__Problems__
1 > In the commit log, about how many requests per second did leastconn show after the queue lock handling moved to pendconn_process_next_strm()?
2 > Using the commit log, mark each statement (a), (b), (c) yes or no, and quote the words from the text that decide it.
(a) Consistent hashing arrived in version 1.4.
(b) pendconn_first() always takes the lock, even when the queue is empty.
(c) Releasing the queue locks as soon as possible raised round-robin performance from 524k to 530k on 16 threads.
3 > From the commit log, copy word for word the part between "By placing the" and "take_conn() call).", inclusive.

__Source passage__
----

CLEANUP: backend: remove impossible case of round-robin + consistent hash

In 1.4, consistent hashing was brought by commit 6b2e11be1 ("[MEDIUM]
backend: implement consistent hashing variation") which took care of
replacing all direct calls to map_get_server_rr() with an alternate
call to chash_get_next_server() if consistent hash was being used.

One of them, however, cannot happen because a preliminary test for
static round-robin is being done prior to the call, so we're certain
that if it matches it cannot use a consistent hash tree.

Let's remove it.

MINOR: queue: make pendconn_first() take the lock by itself

Dealing with the queue lock in the caller remains complicated. Let's
change pendconn_first() to take the queue instead of the tree head,
and handle the lock itself. It now returns an element with a locked
queue or no element with an unlocked queue. It can avoid locking if
the queue is already empty.

MEDIUM: queue: unlock as soon as possible

There's no point keeping the server's queue lock after seeing that the
server's queue is empty, just like there's no need to keep the proxy's
lock when its queue is empty. This patch checks for emptiness and
releases these locks as soon as possible.

With this the performance increased from 524k to 530k on 16 threads
with round-robin.

MEDIUM: queue: move the queue lock manipulation to pendconn_process_next_strm()

By placing the lock there, it becomes possible to lock the proxy
later and to unlock it earlier. The server unlocking also happens slightly
earlier.

The performance on roundrobin increases from 481k to 524k req/s on 16
threads. Leastconn shows about 513k req/s (the difference being the
take_conn() call).

The performance profile changes from this:
   9.32%  hap-pxok            [.] process_srv_queue
   7.56%  hap-pxok            [.] pendconn_dequeue
   6.90%  hap-pxok            [.] pendconn_add

to this:
   7.42%  haproxy             [.] process_srv_queue
   5.61%  haproxy             [.] pendconn_dequeue
   4.95%  haproxy             [.] pendconn_add

MEDIUM: queue: determine in process_srv_queue() if the proxy is usable

By doing so we can move some evaluations outside of the lock and the
loop. In the round robin case, the performance increases from 497k to
505k rps on 16 threads with 100 servers.

MINOR: queue: use atomic-ops to update the queue's index

Doing so allows to retrieve and update the pendconn's queue index outside
of the queue's lock and to save one more percent CPU on a highly-contented
backend.

----

__Collected data__
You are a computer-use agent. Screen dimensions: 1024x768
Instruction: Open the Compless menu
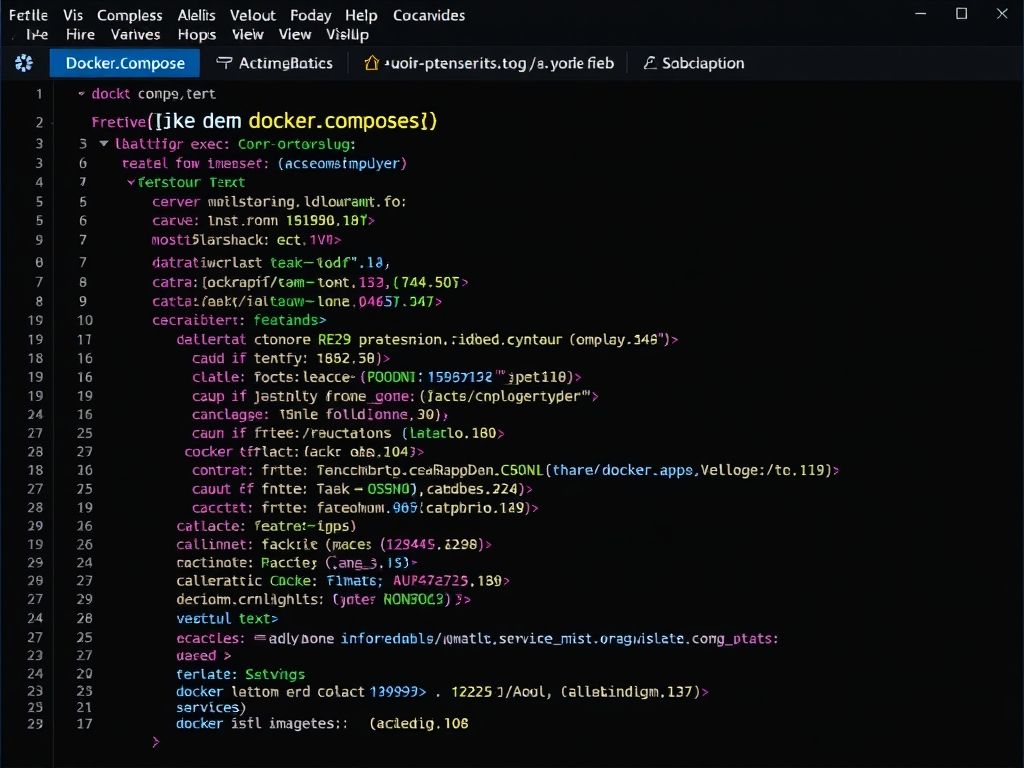[x=129, y=15]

----

__Final answers__
1 > About 513k req/s.

2 >
(a) Yes: "In 1.4, consistent hashing was brought by commit 6b2e11be1"
(b) No: "It can avoid locking if the queue is already empty."
(c) Yes: "With this the performance increased from 524k to 530k on 16 threads with round-robin."

3 >
By placing the lock there, it becomes possible to lock the proxy
later and to unlock it earlier. The server unlocking also happens slightly
earlier.

The performance on roundrobin increases from 481k to 524k req/s on 16
threads. Leastconn shows about 513k req/s (the difference being the
take_conn() call).